Deep Brain Stimulation
What are movement disorders?
Movement disorders refer to a group of neurological/nervous system conditions that cause abnormal increase in movements, which may be voluntary or involuntary. Movement disorders can also cause reduced or slow movements. The surgery used to treat such conditions is called Functional Neurosurgery. It involves the restoration of neurological condition, functions and treats chronic neurological disorders with a variety of techniques, including highly focused neuromodulation and deep brain stimulation.

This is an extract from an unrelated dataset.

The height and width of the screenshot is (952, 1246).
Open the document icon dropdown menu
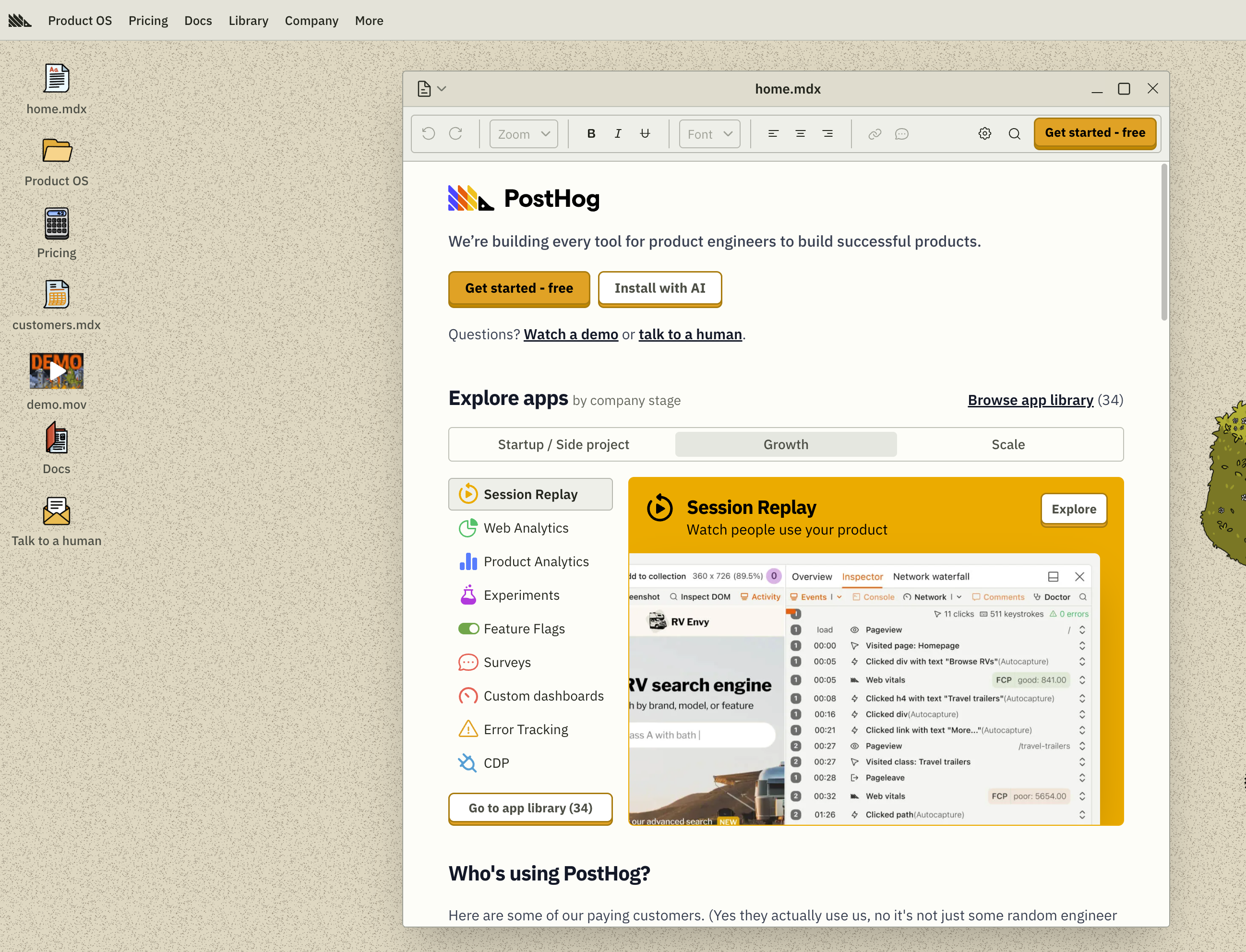click(431, 89)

This surgery is one of the most rapidly growing specializations in the field of neurosurgery and provides great hope for patients with previously untreatable neurological conditions. It is a safe and effective treatment for essential tremor, as well as tremor and involuntary movements associated with Ataxia, Parkinson’s disease, Dystonia, Myoclonus, Wilson’s disease and Tourette syndrome. It is used to manage some of the symptoms of Parkinson’s Disease that cannot be adequately controlled with medications.
Deep Brain Stimulation
Not all neurological disorders related to movement require surgery. Only after a proper evaluation by the doctor and tests can it be decided whether a person requires a surgery to correct any such movement disorders. Once it is found that there is no other option other than surgery, then the Deep Brain Stimulation technique can be used to treat such conditions. It is a technique used during a functional surgery to implant a device that sends electrical signals to areas of the brain responsible for body movement and to treat movement disorders. The device has electrodes, which are placed in the brain and are connected to a stimulator device. Just like a pacemaker, a neurostimulator uses electric pulses to regulate brain activity. In deep brain stimulation, the electrodes are placed in specific area of the brain depending on the symptoms that are being treated. The electrodes are placed on the two sides of the brain through small holes made at the top of the skull.
Deep brain stimulator is made up of the following parts:
- Neurostimulator – It is a programmable pacemaker device that creates electric pulses and has a battery. It is placed in the chest below the collarbone or in the abdomen under the skin.
- Lead – Is a coated wire with a number of electrodes at the tip that deliver electric pulses to the brain tissue. It is connected to an extension wire through a small hole in the skull.
- Extension – It is an insulated wire which connects the lead to the neurostimulator. It is placed under the skin and runs from the scalp, behind the ear, down the neck, and to the chest.
- Hand-held programmer device – It adjusts the device’s signals and can turn the device off and on easily.
Who requires a deep brain stimulation surgery?
Before being considered a candidate for deep brain stimulation (DBS), patients must undergo an extensive evaluation process. Ideally, a multidisciplinary team of specialists including a neurologist, neurosurgeon, neuropsychologist and psychiatrist will assess the patient.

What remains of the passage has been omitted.